• AIM:
Copy out the stretch of the eared cup description from "Decorated eared cup, 3rd" through "until much later.", reproducing every word and mark as it stands.

• PASSAGE TO READ:
---*---
Decorated eared cup, 3rd century BCE

Gray ceramic with glass-paste glazes and red pigment
2015-6732
Decorated eared cup

Interpretation

This funerary object is one of only six surviving Warring States earthenware vessels decorated all over with low-fired lead-barium glazes called "glass paste." This was the earliest low-fired glaze technique used in China, and it may be related to early Chinese glass production. The blue glaze is a very early example of "Chinese blue" or "Han blue"—a synthetic mineral colorant that was used only from about the fourth to the third century b.c. in China and not used elsewhere until much later.

Information

Title
Decorated eared cup
Object Number
2015-6732
Description

Oval cup or bowl with long flat handles along the long sides resembling ears. This funerary vessel has thin walls of gray-buff earthenware; the exterior is covered with designs composed of glass-paste glazes of varying thickness. The outer sides of the cup, including the top and sides of the handles, are decorated with registers containing raised, paired complementary C-shapes enclosing and separated by raised circular dots.  Between the registers is a row of elongated dots that are oriented diagonally to imitate rope-twist pattern. The underside of each handle has a row of large, circular dots with rows of small dots along their inner and outer edges. The base is decorated with four pairs of C-shapes combined with raised circular dots, arranged in symmetry with the form of the cup. The upper mouth-rim is glazed brown. The raised C-shapes and dots are all in shades of blue/green and yellow and stand out in relief against the ground colors of brown/red and white/cream. The vessel interior is unglazed and still bears much of the original red pigment, probably cinnabar.

The eared-cup form originated from as early as the ancient state of Chu (8th century–221 BCE).  Known in the world to date, this eared cup is one of only six Warring States earthenware vessels decorated all over with ‘glass paste,’ or, more accurately, low-fired lead-barium glazes. This was the earliest low-fired glaze technique in China, and it seems to be related to early glass production in China. The only other examples include four vessels with red clay bodies excavated by Japanese archaeologists in the 1920s and thought to come from Xunxian in Henan, province.  These vessels are now in the British Museum, Tokyo National Museum, Boston Museum of Fine Arts, and Nelson-Atkins Museum. This group is discussed by Nigel Wood, Chinese Glazes (London, 1999, pp. 189-191). A fifth example, also with a red-clay body, was acquired by the Meiyintang Collection in the early 2000s, but has recently been sold at auction (see Regina Krahl, Chinese Ceramics from the Meiyintang Collection, vol. 3 (I), London, 2006, pp. 122–3, no. 1137).
---*---
• RECORDED INFORMATION:
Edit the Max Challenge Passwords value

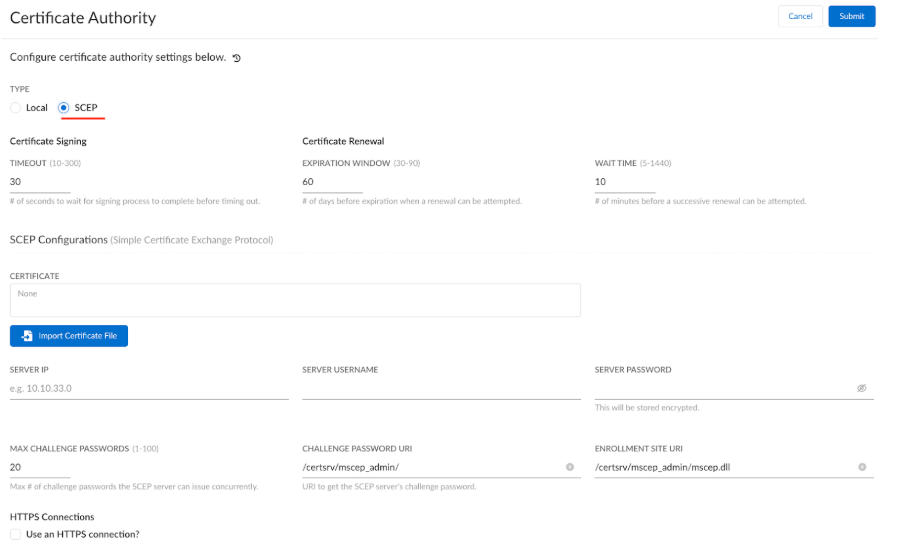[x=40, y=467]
---*---
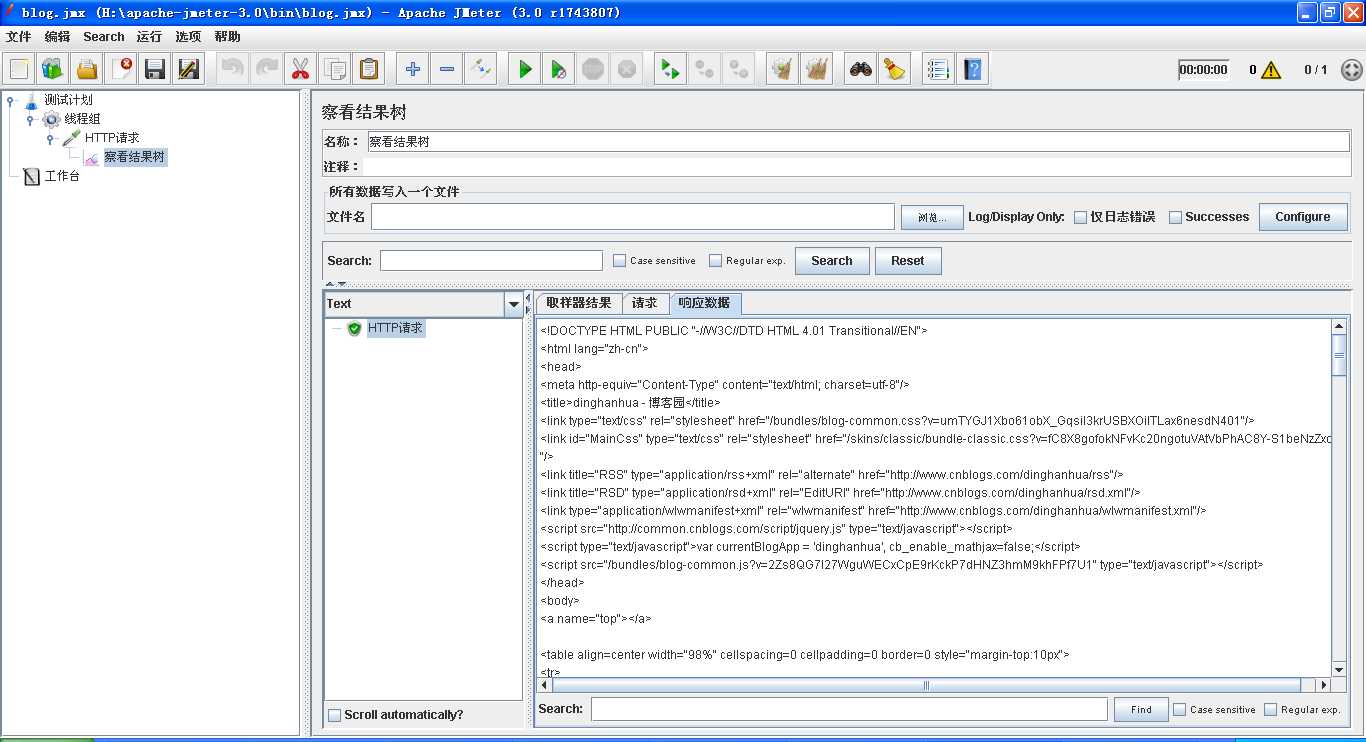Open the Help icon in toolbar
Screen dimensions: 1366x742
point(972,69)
---*---
• TASK SOLUTION:
Decorated eared cup, 3rd century BCE

Gray ceramic with glass-paste glazes and red pigment
2015-6732
Decorated eared cup

Interpretation

This funerary object is one of only six surviving Warring States earthenware vessels decorated all over with low-fired lead-barium glazes called "glass paste." This was the earliest low-fired glaze technique used in China, and it may be related to early Chinese glass production. The blue glaze is a very early example of "Chinese blue" or "Han blue"—a synthetic mineral colorant that was used only from about the fourth to the third century b.c. in China and not used elsewhere until much later.